Mariangela Fialek, assessora especial da Câmara dos Deputados, foi alvo de uma operação da Polícia Federal na última sexta-feira. Seus advogados sustentam que a servidora realizava um trabalho técnico, obedecendo às diretrizes estabelecidas pela presidência da Casa e pelos líderes partidários. A defesa busca esclarecer sua posição em meio a alegações de irregularidades na gestão de emendas parlamentares.
Os advogados, Luis Inácio Lucena Adams e Maria Claudia Bucchianeri Pinheiro, enfatizam que Mariangela, conhecida como Tuca, atuava conforme o que foi decidido pelo colégio de líderes da Câmara.
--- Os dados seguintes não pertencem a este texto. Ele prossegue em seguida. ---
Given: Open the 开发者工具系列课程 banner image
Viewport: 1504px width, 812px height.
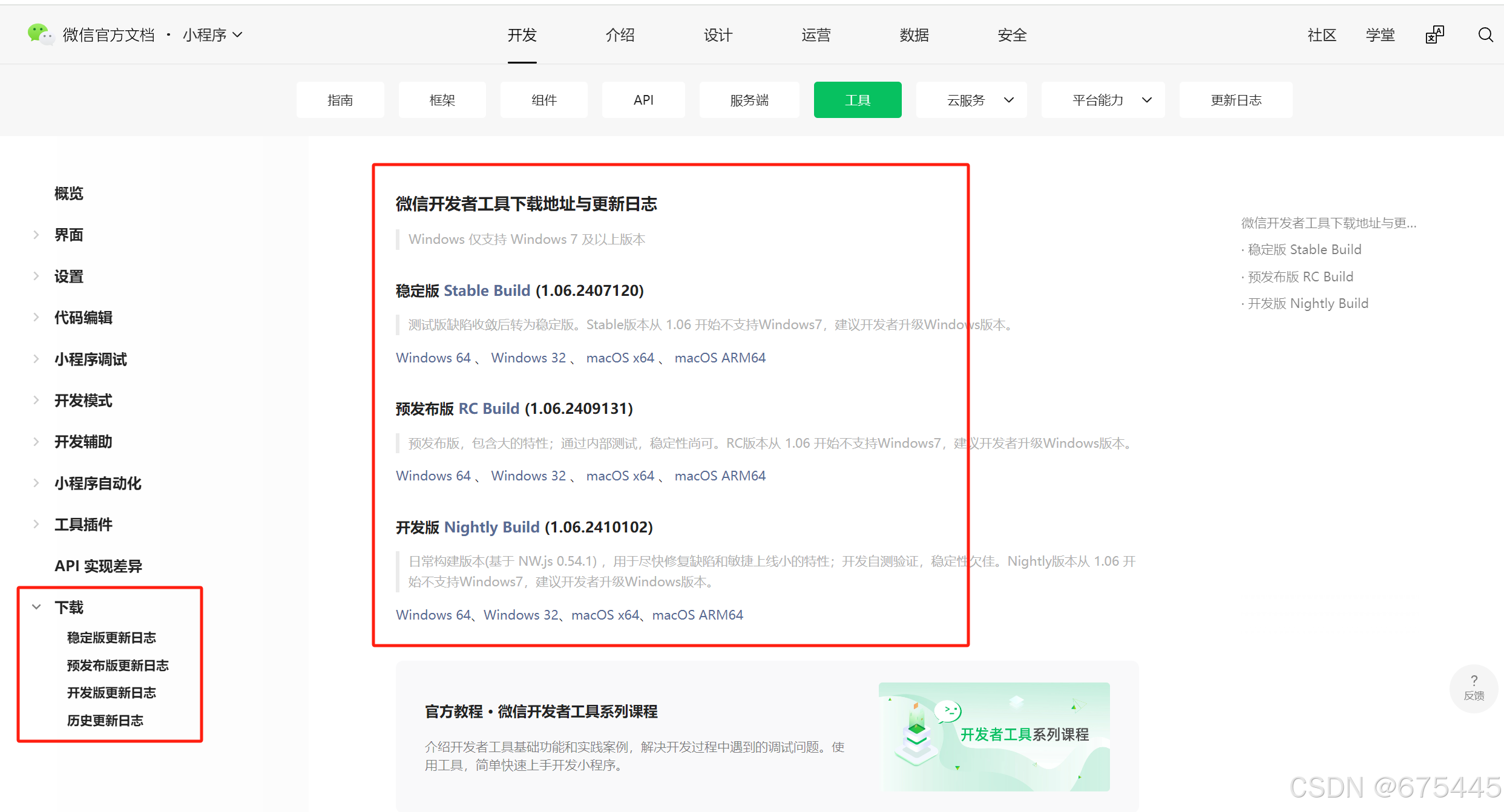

Eles negam que a assessora tenha cometido qualquer infração relacionada à distribuição dos recursos. A defesa busca, assim, proteger a integridade da servidora e sua atuação no cargo.
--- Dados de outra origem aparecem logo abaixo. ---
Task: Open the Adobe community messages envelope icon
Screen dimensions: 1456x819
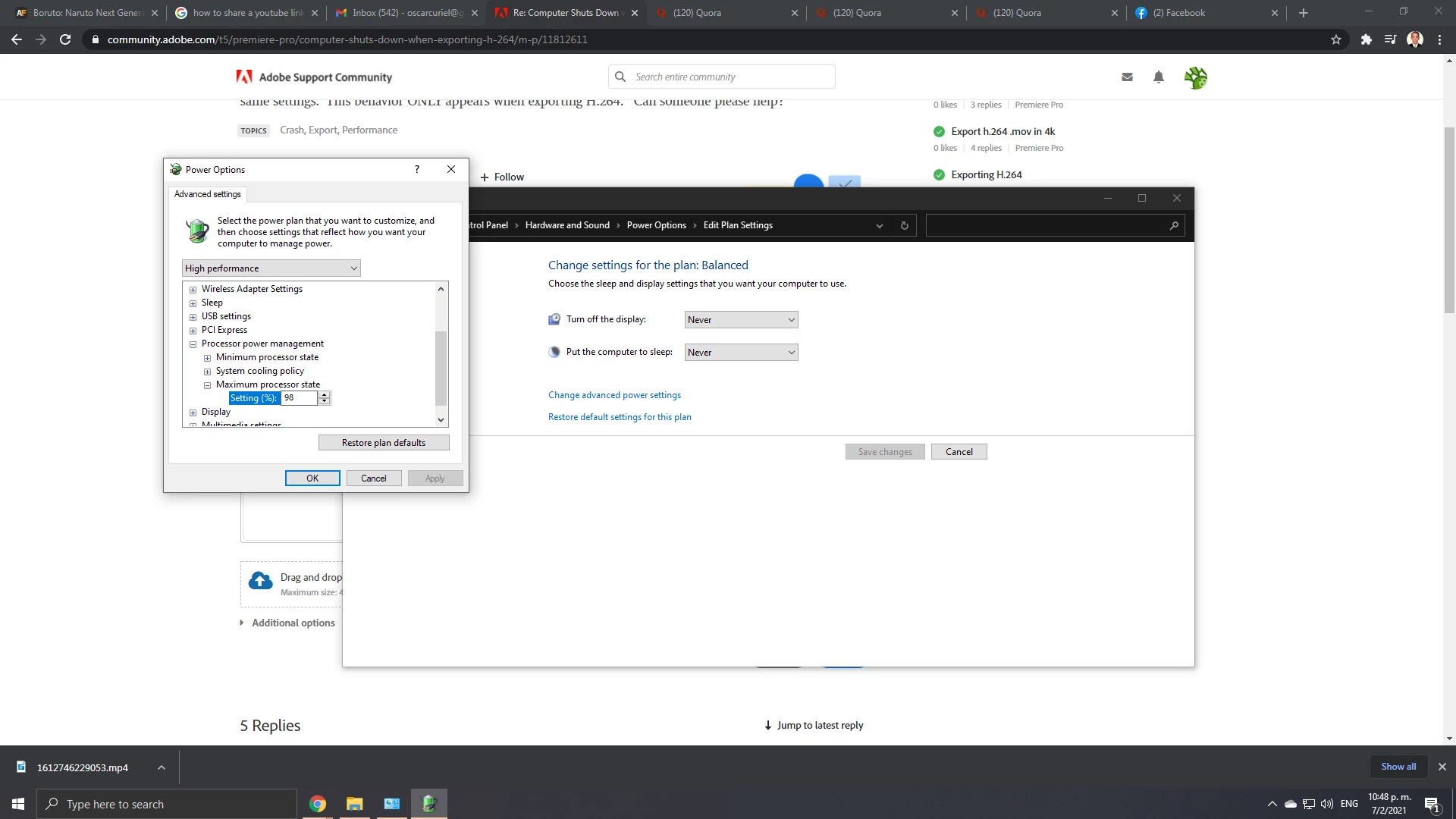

O desdobramento dessa operação pode ter implicações significativas para a gestão das emendas parlamentares e para a reputação da Câmara dos Deputados. Dependendo do resultado das investigações, a situação pode gerar debates sobre a responsabilidade dos assessores e a transparência nas práticas legislativas. A defesa de Mariangela se mostra confiante em demonstrar que suas ações foram sempre em conformidade com as normas estabelecidas.